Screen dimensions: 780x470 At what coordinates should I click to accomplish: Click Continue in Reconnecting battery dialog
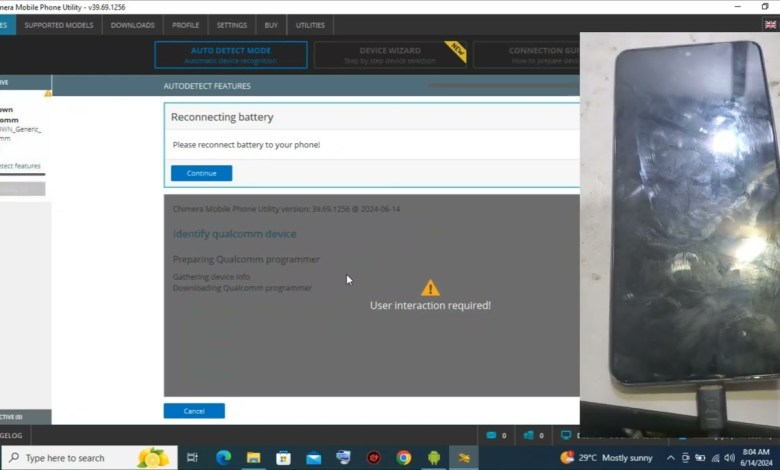tap(201, 173)
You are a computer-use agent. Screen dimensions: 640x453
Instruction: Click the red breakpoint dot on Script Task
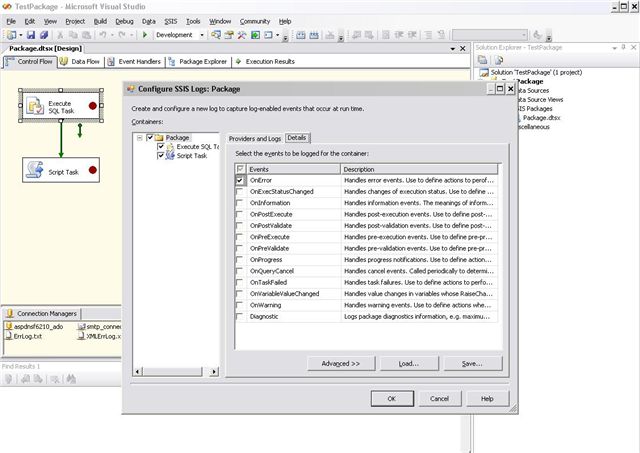point(93,171)
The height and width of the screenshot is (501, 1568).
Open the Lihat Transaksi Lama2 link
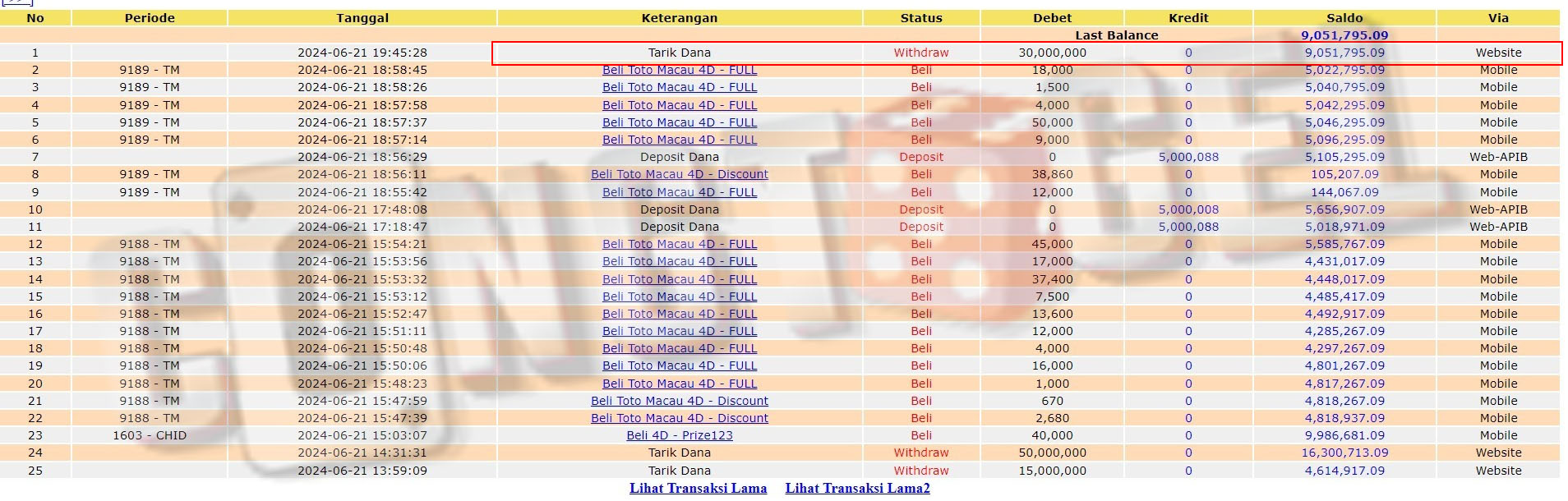(x=857, y=488)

● **Objectif**: Réécrivez à l'identique toutes les entrées ci-dessus, en laissant les images de côté.

● **Réponse complète**:
Screen dimensions: 780x470 At what coordinates should I click to accomplish: Click Continue in Reconnecting battery dialog
tap(201, 173)
You are a computer-use agent. Screen dimensions: 640x453
Instruction: Click the red breakpoint dot on Script Task
point(93,171)
The height and width of the screenshot is (501, 1568).
Open the Lihat Transaksi Lama2 link
(x=857, y=488)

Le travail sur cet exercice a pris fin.